In this example, you will use the callback argument to perform a PCA on the selected cell types and visualize the results.

graph = build_collection_mapper_workflow_graph(
    soma_collection_uri=SOMA_COLLECTION_URI,
    experiment_names=["TS_Kidney", "TS_Liver"],
    measurement_name="RNA",
    X_layer_name="data",
    obs_query_string="cell_ontology_class in ['macrophage', 'nk cell']",
    var_query_string="highly_variable == True",
    obs_attrs=["cell_id", "cell_ontology_class"],
    var_attrs=["gene_symbol", "means", "highly_variable"],
    callback=sc.pp.pca,
    args_dict={"copy": True},
)

graph.visualize()

[2024-07-18 19:40:42,184] [mapper] [build_collection_mapper_workflow_graph] [INFO] Retrieving SOMA Experiment URIs from SOMACollection tiledb://tiledb-inc/soma-exps-tabula-sapiens-by-tissue
[2024-07-18 19:40:42,408] [mapper] [build_collection_mapper_workflow_graph] [INFO] Filtering SOMA Experiment URIs for specified names
[2024-07-18 19:40:42,410] [mapper] [build_collection_mapper_workflow_graph] [INFO] Retrieved 2 SOMA Experiment URIs
[2024-07-18 19:40:42,410] [mapper] [build_collection_mapper_workflow_graph] [INFO] Constructing task graph

graph.compute()
graph.wait()

Retrieve the results and note the presence of the new PCA items in the obsm, varm, and uns attributes of the AnnData objects.

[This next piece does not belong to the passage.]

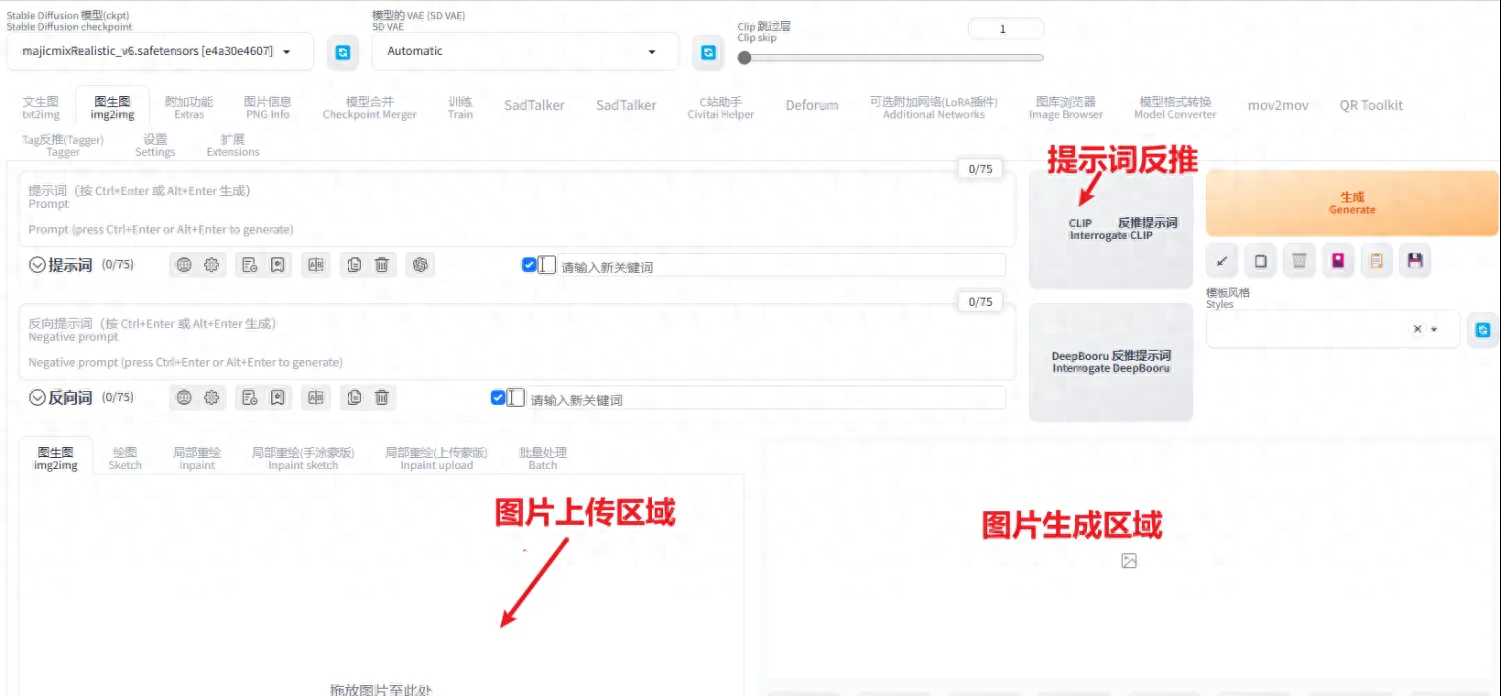This screenshot has height=696, width=1501.
Task: Uncheck the checkbox beside the prompt keyword input
Action: coord(529,265)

results = graph.end_results_by_name()
results

{'TS_Kidney': AnnData object with n_obs × n_vars = 452 × 2435
     obs: 'cell_id', 'cell_ontology_class'
     var: 'gene_symbol', 'means', 'highly_variable'
     uns: 'pca'
     obsm: 'X_pca'
     varm: 'PCs',
 'TS_Liver': AnnData object with n_obs × n_vars = 1626 × 2435
     obs: 'cell_id', 'cell_ontology_class'
     var: 'gene_symbol', 'means', 'highly_variable'
     uns: 'pca'
     obsm: 'X_pca'
     varm: 'PCs'}

Now you can visualize the PCA results for each experiment.

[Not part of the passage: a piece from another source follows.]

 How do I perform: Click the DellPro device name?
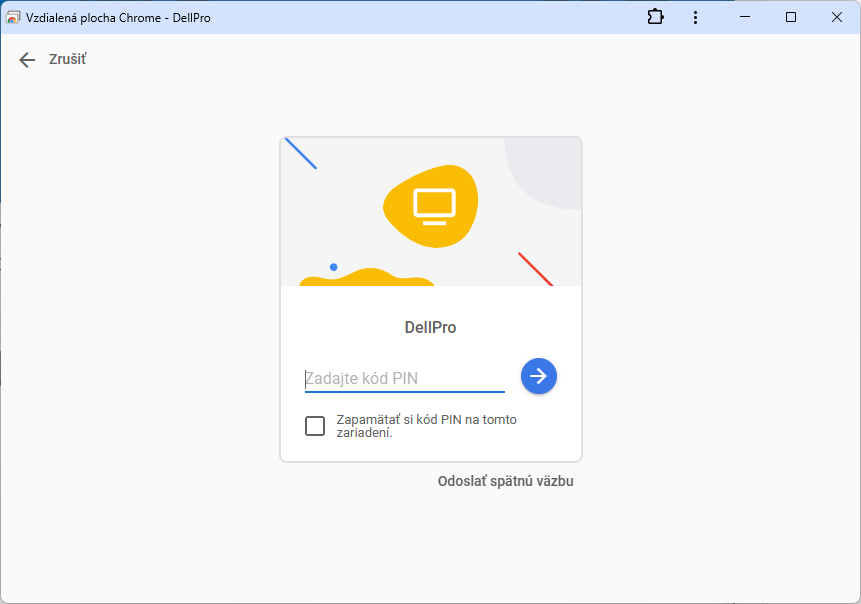click(430, 327)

fig, axs = plt.subplots(1, len(results), figsize=(12, 6))

for i, (name, adat) in enumerate(results.items()):
    sc.pl.pca(adat, ax=axs[i], show=False, color="cell_ontology_class")
    axs[i].set_title(name)

plt.tight_layout()
plt.show()

Conclusion

The SOMA Experiment Collection Mapper UDF is a versatile and powerful tool that enables efficient and scalable data processing across multiple SOMA experiments.